Driving the news: The Trump administration is reviewing a deal that would make Oracle TikTok's "trusted technology partner" in the U.S., Treasury Secretary Steven Mnuchin confirmed to CNBC Monday, after multiple press outlets reported Sunday night that Oracle had made such an offer.
- The proposal includes "many representations for national security issues" from Oracle, Mnuchin said, as well as a commitment to establish TikTok's global headquarters in the U.S. and create 20,000 new American jobs.
Meanwhile: Chinese state media reported early Monday that TikTok parent ByteDance isn't selling its U.S. operations or the algorithm driving the app — to Microsoft or Oracle.
- Some commenters took that as a sign that Beijing is quashing all hopes of a deal of any kind. Yet the report would also appear to track with the more limited arrangement Mnuchin described.
Between the lines: In the middle of talks last month between U.S. companies and China's ByteDance, which owns TikTok, the Chinese government instituted new rules that prevent "technology based on data analysis for personalized information recommendation services" from being exported without a license.
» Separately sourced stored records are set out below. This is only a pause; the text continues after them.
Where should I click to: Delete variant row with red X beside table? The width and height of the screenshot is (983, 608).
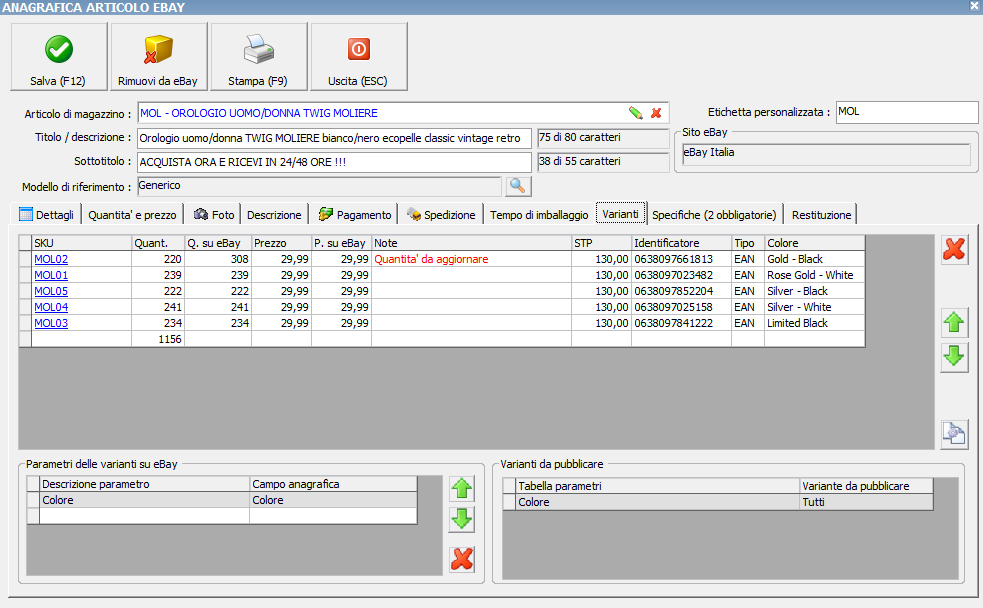(x=954, y=250)
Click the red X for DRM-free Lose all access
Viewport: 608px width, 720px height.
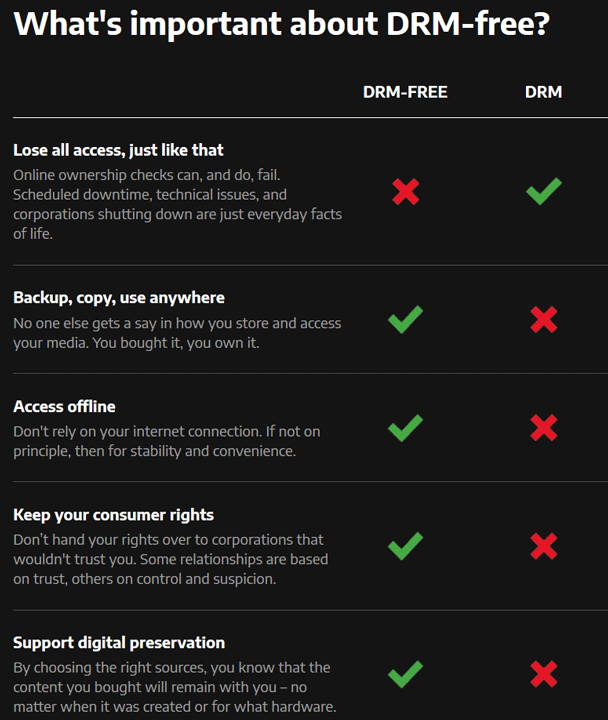pos(405,192)
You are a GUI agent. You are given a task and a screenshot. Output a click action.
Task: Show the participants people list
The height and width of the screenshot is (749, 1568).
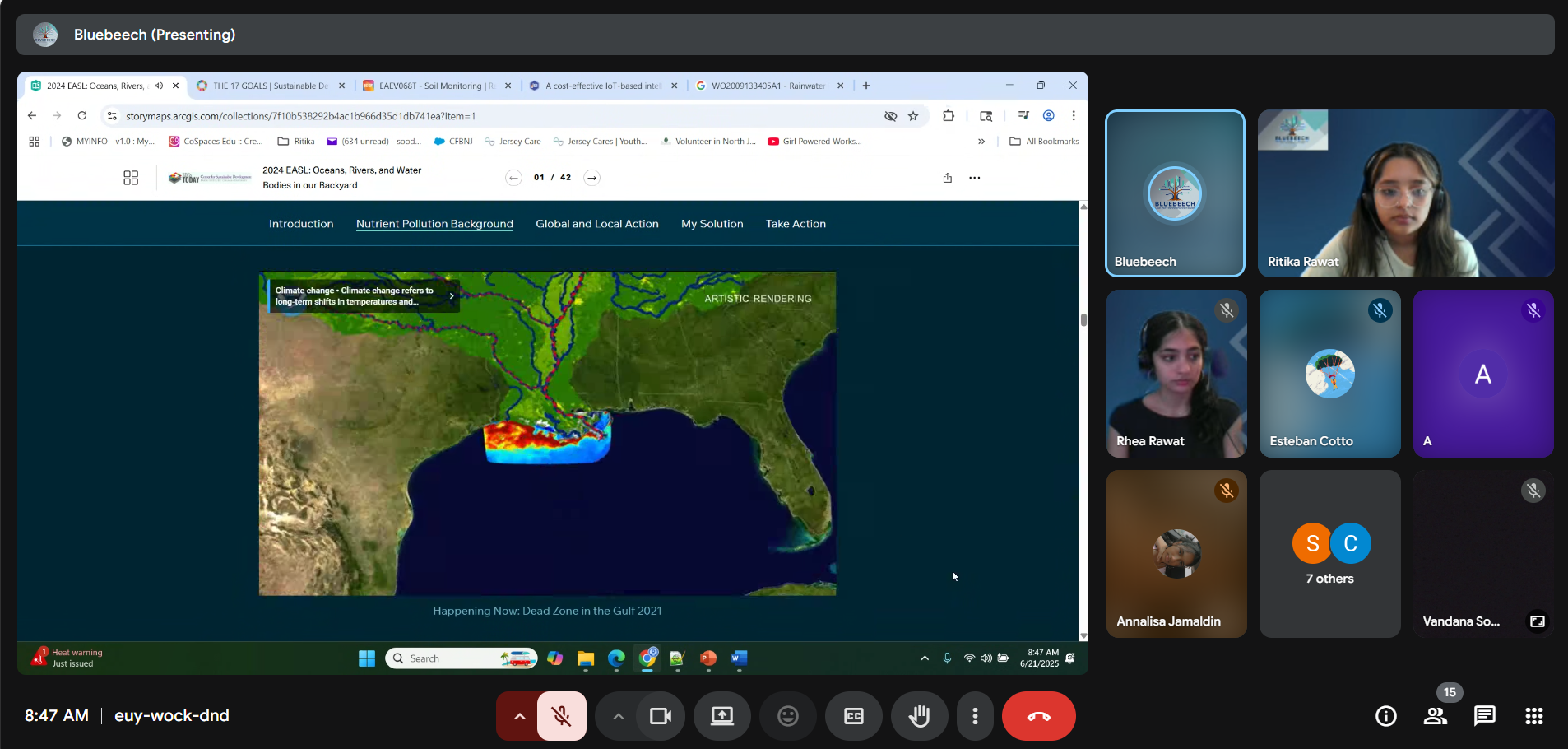point(1436,716)
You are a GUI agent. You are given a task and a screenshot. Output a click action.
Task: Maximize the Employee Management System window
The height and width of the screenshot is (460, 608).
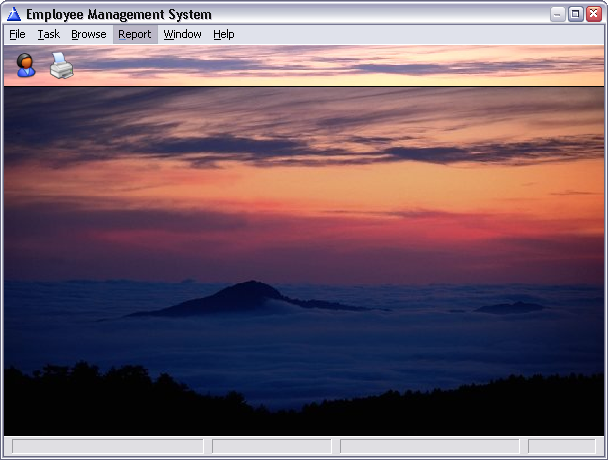tap(575, 14)
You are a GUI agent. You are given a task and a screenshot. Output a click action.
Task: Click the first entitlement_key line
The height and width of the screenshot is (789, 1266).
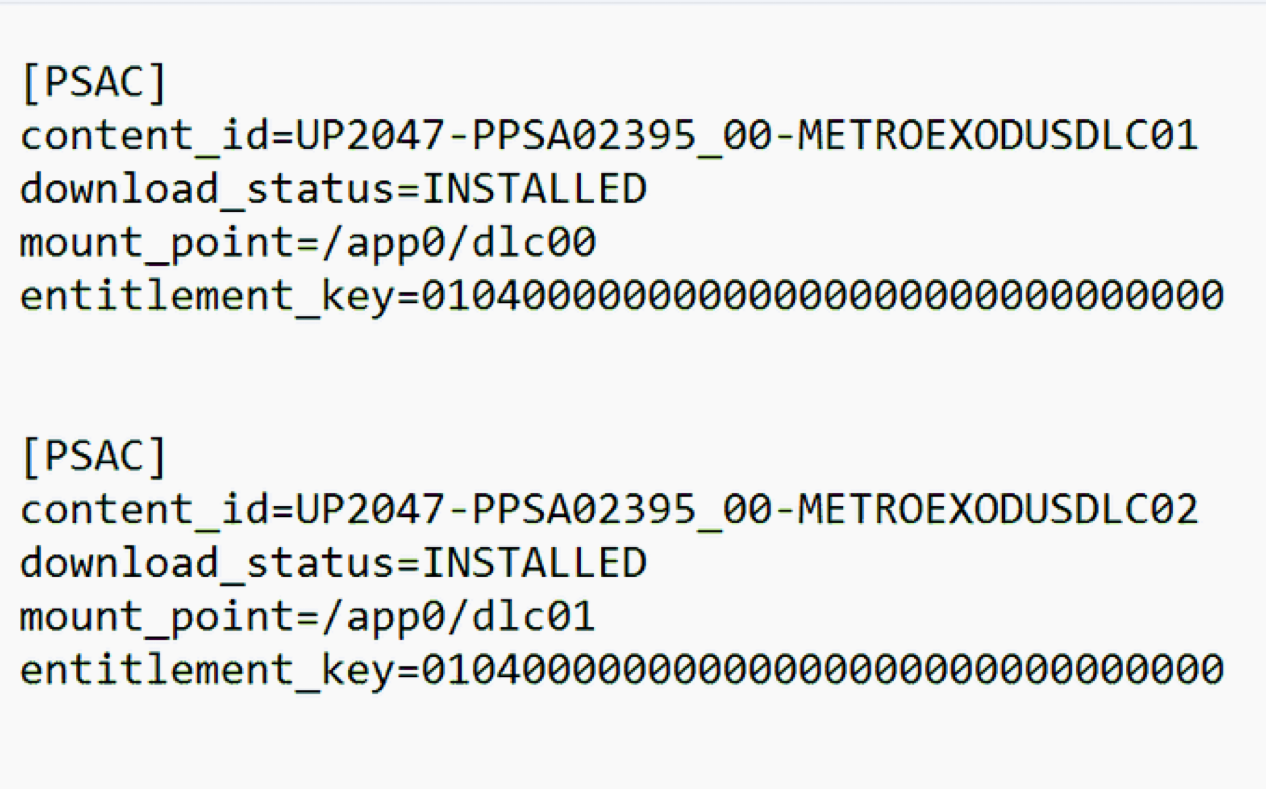click(x=622, y=297)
- China's move threw a new spanner in the works of a TikTok deal because TikTok's recommendation algorithm is the "secret sauce" that has won the app its success.
- It also transformed the conflict from one where U.S. and Chinese businesses served as shadow proxies for their governments to one where the two nations' leaderships are directly clashing.
The intrigue: Oracle's CEO Larry Ellison is a prominent Trump supporter and the company has close ties to the administration. That could give the company an edge in trying to win White House approval for a deal that might not meet all the demands Trump has made.
- The president has said that TikTok must become a fully U.S.-owned company — so the "trusted technology partner" approach may not fly.
- Trump has also insisted — without providing any rationale for such an unprecedented demand — that the U.S. Treasury receive a cut of any deal.
The catch: The U.S. has argued, without providing evidence, that TikTok's ties to the Chinese government imperil the data of its U.S. customers.
- It's unclear how a deal that gives TikTok an American "partner" to run its cloud operations would satisfy U.S. security concerns.
- "A deal where Oracle takes over hosting without source code and significant operational changes would not address any of the legitimate concerns about TikTok," Alex Stamos, a cybersecurity expert and former Facebook security head, wrote on Twitter.
Of note: Last year TikTok signed an $800 million contract with Google to provide cloud services, according to The Information.
What's next: For a deal to happen, ByteDance, Oracle, and both the U.S. and Chinese governments would all need to sign on.
- Any one of the four could blow it up, so "no deal" remains a real possibility.
- Mnuchin said the deadline for a deal is this coming Sunday, as laid out in Trump's executive order banning the app, and not this Tuesday, as the president has repeatedly insisted.
- If Sunday rolls around without a deal, TikTok — which has already filed a lawsuit over the executive order — is likely to seek a temporary injunction to stop the government from shutting it down.